As a scientific genre this particular style of graphic traces of sound persisted well into the 20th century, and even in our own time adorn the pages of scientific and acoustic journals as well as the windows of our digital sound editing software. Some of the sounds in my project post-date the invention of the phonograph, but are deciphered and played here because of their contibution to the history of sound. In particular Harvey Fletcher's hallowed "Joe took father's shoe-box out" was a real delight to hear as its scratchy tones proceeded from the silent pages of the book to the scanner , through hand corrections in Photoshop, then Max/MSP to the raspy voice on my loudspeaker. Other traces, like the manometric flames posed a series of vexations. We know what they are supposed show about sound with respect to frequency and amplitude, but they also record artifacts of flame combustion dynamics and infrasonic variations. Already forsaken as potential revealers of vowel color the manometric flame was completely abandoned as a tool for illumination of sound quality as soon as superior photographic methods such as Dayton Millers phonodiek superseded it. Even more recent traces like the Russian "Aaah" that present an alluring pair of physical and acoustic replicas, offered challenges not so much because of their obscure coding systems, but because the conventions of halftone reproduction, to which our eye is favorably accustomed, make the definite line that the machine can follow quite fractal in nature. Many of these brief blips are sounds only a mother could hear.

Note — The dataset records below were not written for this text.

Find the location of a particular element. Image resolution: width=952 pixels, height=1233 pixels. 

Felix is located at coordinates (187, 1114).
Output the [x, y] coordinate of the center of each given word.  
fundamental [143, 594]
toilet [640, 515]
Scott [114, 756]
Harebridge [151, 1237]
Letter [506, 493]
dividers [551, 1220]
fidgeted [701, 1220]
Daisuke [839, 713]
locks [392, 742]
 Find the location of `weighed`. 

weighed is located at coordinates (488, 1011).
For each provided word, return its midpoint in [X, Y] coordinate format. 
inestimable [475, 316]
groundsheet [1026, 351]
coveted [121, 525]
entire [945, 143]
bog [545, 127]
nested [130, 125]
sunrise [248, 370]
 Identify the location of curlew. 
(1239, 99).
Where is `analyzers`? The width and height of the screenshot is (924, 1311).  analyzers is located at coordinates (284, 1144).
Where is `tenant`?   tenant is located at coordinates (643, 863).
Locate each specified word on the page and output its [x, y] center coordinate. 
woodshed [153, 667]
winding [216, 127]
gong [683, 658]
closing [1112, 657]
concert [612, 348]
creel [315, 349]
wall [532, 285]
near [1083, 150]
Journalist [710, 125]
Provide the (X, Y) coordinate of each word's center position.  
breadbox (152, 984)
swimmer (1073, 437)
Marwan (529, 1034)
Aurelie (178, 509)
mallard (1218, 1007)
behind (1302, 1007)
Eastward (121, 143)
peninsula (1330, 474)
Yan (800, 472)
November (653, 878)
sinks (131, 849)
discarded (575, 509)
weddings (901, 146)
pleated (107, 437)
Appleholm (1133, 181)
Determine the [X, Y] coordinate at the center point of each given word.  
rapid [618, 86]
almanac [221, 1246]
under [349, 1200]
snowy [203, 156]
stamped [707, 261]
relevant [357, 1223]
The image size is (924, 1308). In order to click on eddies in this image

I made a number of decisions and judgements regarding my own interpretive licence in presenting these traces as sound. In some cases I chose to use my hand and eye to interpolate apparently missing portions of the trace. In other cases, such as „Aaah“, I applied injudicious amounts of graphic processing to force a result that was finitely decodable. Throughout this process I was aware of my own interventions, sometimes practical, sometimes playful, as an ongoing part of laboratory and studio practices that have really never ended for these traces. In offering them here for audition and speculation my intention is to pass them on to further experimental and interpretive recycling as sound samples.

The efforts of the Romantic era , as Kittler has pointed out, were focused on reading and writing, not on the recreation of primal sound. The mechanization of writing, though, eventually suggested, even demanded that these scripts be played anew. That the earliest mute records treated here are now reduced to their electronic media equivalents, processed & played by computer, is evidence that the great project of automatic writing, reading, deciphering and hallucinating proceeds like the well oiled machines of yesteryear.

(1) is the sound of an existing Roman era bell, for example, dating from the third century a more ancient sound? For this to be the case we would have to think of the bell itself as an encoding of some „sound“; that sound, in turn, would have to include the splashing of molten brass, the beating by smiths‘ hammers etc. But the sound the bell produces in its current use is far from being a recording of these sounds. In my scheme no sound exists naked and no moment of sound can be recorded without ist attendant accompaniment of stray vibrations in this gedank example in the form of strike-tone (the material with which the bell was struck plus the force and neccesarily the quivers of muscles imparting that force, muscle-tone having ist own history(cite Sci Am article)) and the admixture of sounds from the environment. Therefore for the purposes of this projects I do not consider the hypothetical bell itself to be either the substance or the carrier of a more ancient sound.

Technical note: The traces were scanned on a flatbed scanner, extracted and isolated by a number of processes in Photoshop, then transformed into audio files via a custom patcher in Max/MSP. The sounds were then presented in the exhibition as .aiff files played back on a conventional CD player.